為進(jìn)一步探討免疫細(xì)胞在TAO 中的作用，利用CIBERSORT 反卷積法對(duì)兩組前眼眶表達(dá)基因樣本進(jìn)行篩選，結(jié)果顯示，在TAO 組中單核細(xì)胞和中性粒細(xì)胞顯著增高，而M2 巨噬細(xì)胞和未活化的靜息肥大細(xì)胞顯著減少。在免疫細(xì)胞相關(guān)性分析中，將22 種免疫細(xì)胞兩兩比較，結(jié)果顯示，單核細(xì)胞和中性粒細(xì)胞呈顯著正相關(guān)，單核細(xì)胞和M2 巨噬細(xì)胞呈顯著負(fù)相關(guān)，單核細(xì)胞和未活化的靜息肥大細(xì)胞呈顯著負(fù)相關(guān)，未活化的靜息肥大細(xì)胞和活化的肥大細(xì)胞呈顯著負(fù)相關(guān)，以上關(guān)系從側(cè)面反應(yīng)了不同的免疫細(xì)胞之間在TAO 病程進(jìn)展過(guò)程中存在協(xié)同或拮抗作用。本研究預(yù)測(cè)的結(jié)果得到了相關(guān)研究的證實(shí)，Van 等[42]認(rèn)為眼眶浸潤(rùn)的肥大細(xì)胞、單核細(xì)胞在TAO 中參與了眼眶成纖維細(xì)胞的活化，張靈麗等[43]認(rèn)為TAO 患者外周血中性粒細(xì)胞/淋巴細(xì)胞較對(duì)照組升高，且升高程度與病情活動(dòng)性有關(guān)，駱立夫等[44]認(rèn)為TAO 眼眶脂肪結(jié)締組織中存在大量炎癥細(xì)胞和免疫細(xì)胞浸潤(rùn)（以淋巴細(xì)胞為主）與成纖維細(xì)胞增生。

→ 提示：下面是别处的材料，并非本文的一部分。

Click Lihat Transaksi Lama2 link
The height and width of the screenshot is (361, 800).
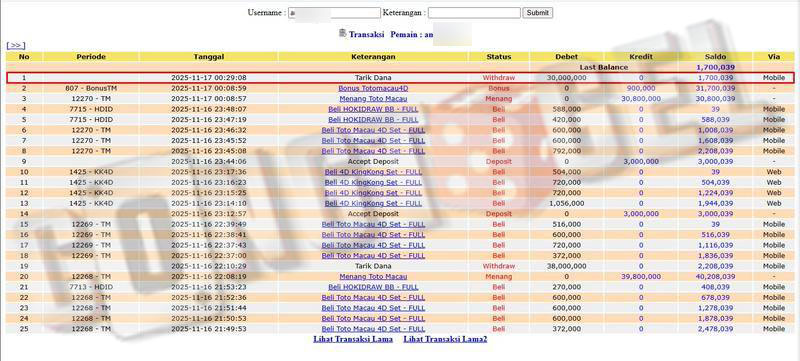pyautogui.click(x=445, y=339)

綜上所述，TAO 是一種甲狀腺器官特異的自身免疫性疾病，免疫學(xué)發(fā)病機(jī)制在其發(fā)生發(fā)展過(guò)程中占據(jù)最重要地位，同時(shí)炎癥反應(yīng)也是其重要的發(fā)病機(jī)制，目前其藥物治療的主要方向即抗免疫和抗炎治療，故對(duì)免疫學(xué)發(fā)病機(jī)制深入研究有助于指導(dǎo)TAO 患者的診斷、治療和預(yù)后評(píng)價(jià)。本研究利用生物信息學(xué)對(duì)TAO前眼眶表達(dá)基因芯片進(jìn)行生物學(xué)過(guò)程和免疫浸潤(rùn)分析，對(duì)后續(xù)相關(guān)科研工作具有一定參考意義。